Department of Medical Oncology, Hospital de Sant Pau, Barcelona, Spain
Pablo Maroto , Georgia Anguera , Jose Maria Roldan , E. Caleiras , M. Santos , Jesús García-Donas , Guillermo de Velasco , J. Lanillos , AM Martínez , B. Calsina , R. Leton , Lj Leandro-Garcia , M. Monteagudo , Cristina Montero-Conde , Alberto Cascon , Mercedes Robledo , Cristina Rodríguez-Antona
Background: Chromophobe renal cell carcinoma (chRCC) is a histologically and molecularly distinct class of rare renal cancer representing less than 5% of the kidney tumors. Molecular knowledge of this disease is limited, as well as prognostic factors for relapse if localized disease or response in the metastatic setting. Methods: From our database form different Spanish Hospitals, we identified a series of 89 chRCC with a localized stage and 3 patients stage IV at first diagnoses. We performed an in-depth characterization of mTOR pathway alterations, through targeted NGS and immunohistochemistry (IHC) of phospho-S6, tuberin and PTEN, and determined their impact on metastasis development and overall survival. Mutations in mitochondria and telomere maintenance genes were also assessed. TCGA kidney chromophobe project (KICH, n=64) was used for validation. Results:TP53, mTOR pathway (MTOR, TSC2 or TSC1), telomere-related genes (ATRX, TERT promoter or DAXX) and respiratory chain complex I, were mutated in 28%, 16%, 15% (26, 14, 12 of 87) and 15% (14 of 73) of primary tumors. PTEN and FLCN were mutated in four and three patients, respectively, two with bilateral tumors. IHC of phospho-S6 revealed positive staining in 37% of primary tumors (21 of 57), in association with MTOR, TSC2 and TSC1 mutations (P=0.009).
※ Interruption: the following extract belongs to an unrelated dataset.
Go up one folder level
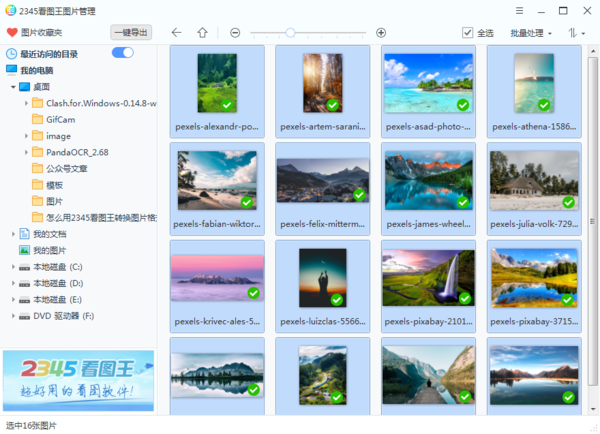pos(202,33)
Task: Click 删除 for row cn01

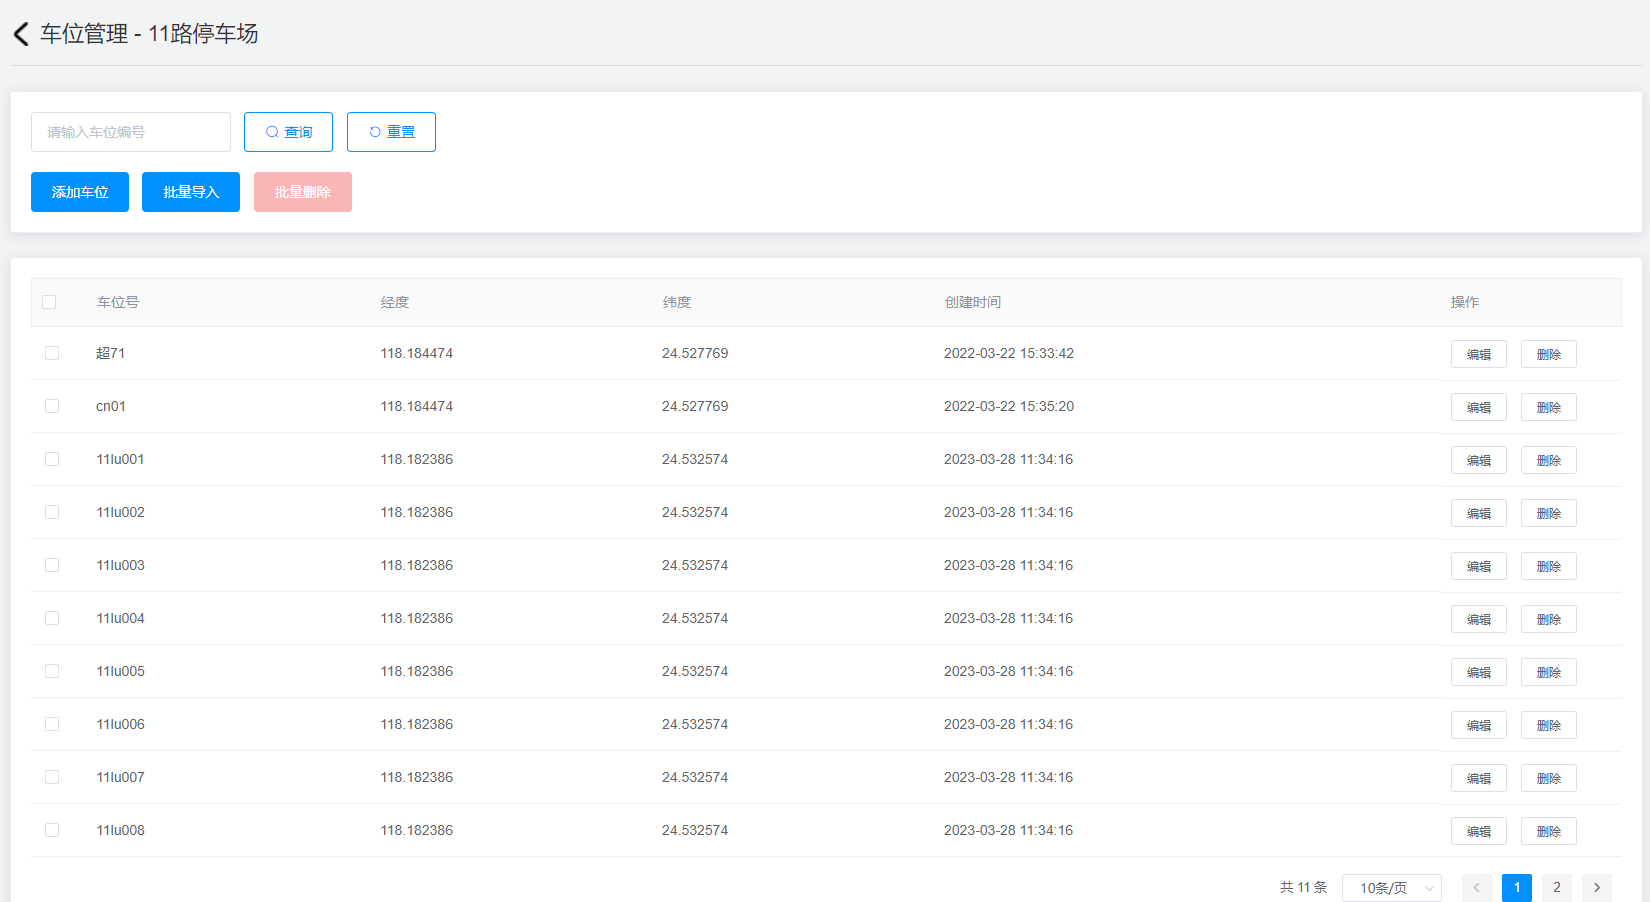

Negative PTEN staining in 82% of cases (46 of 56) suggested PTEN loss as a chRCC characteristic, and was mutually exclusive with MTOR, TSC2 or TSC1 mutations (P=0.001). Weak or negative tuberin staining correlated with TSC2 mutations (P=0.02). Regarding metastasis development, TP53 mutations were enriched in malignant tumors (P=0.018), while telomere-related mutations showed a trend in the same direction. mTOR pathway mutations were associated with worse outcome. Overall survival in multivariable analysis adjusting for tumor stage gave a Hazard Ratio of 6.5 (P=0.009) This association was confirmed in TCGA-KICH (HR=11.9, P=0.05). Conclusions: Our study provides new genomic knowledge of chRCC and identifies novel markers of poor survival. Furthermore, we identified patients with mutations in mTOR pathway genes that showed high sensitivity to mTOR inhibitors.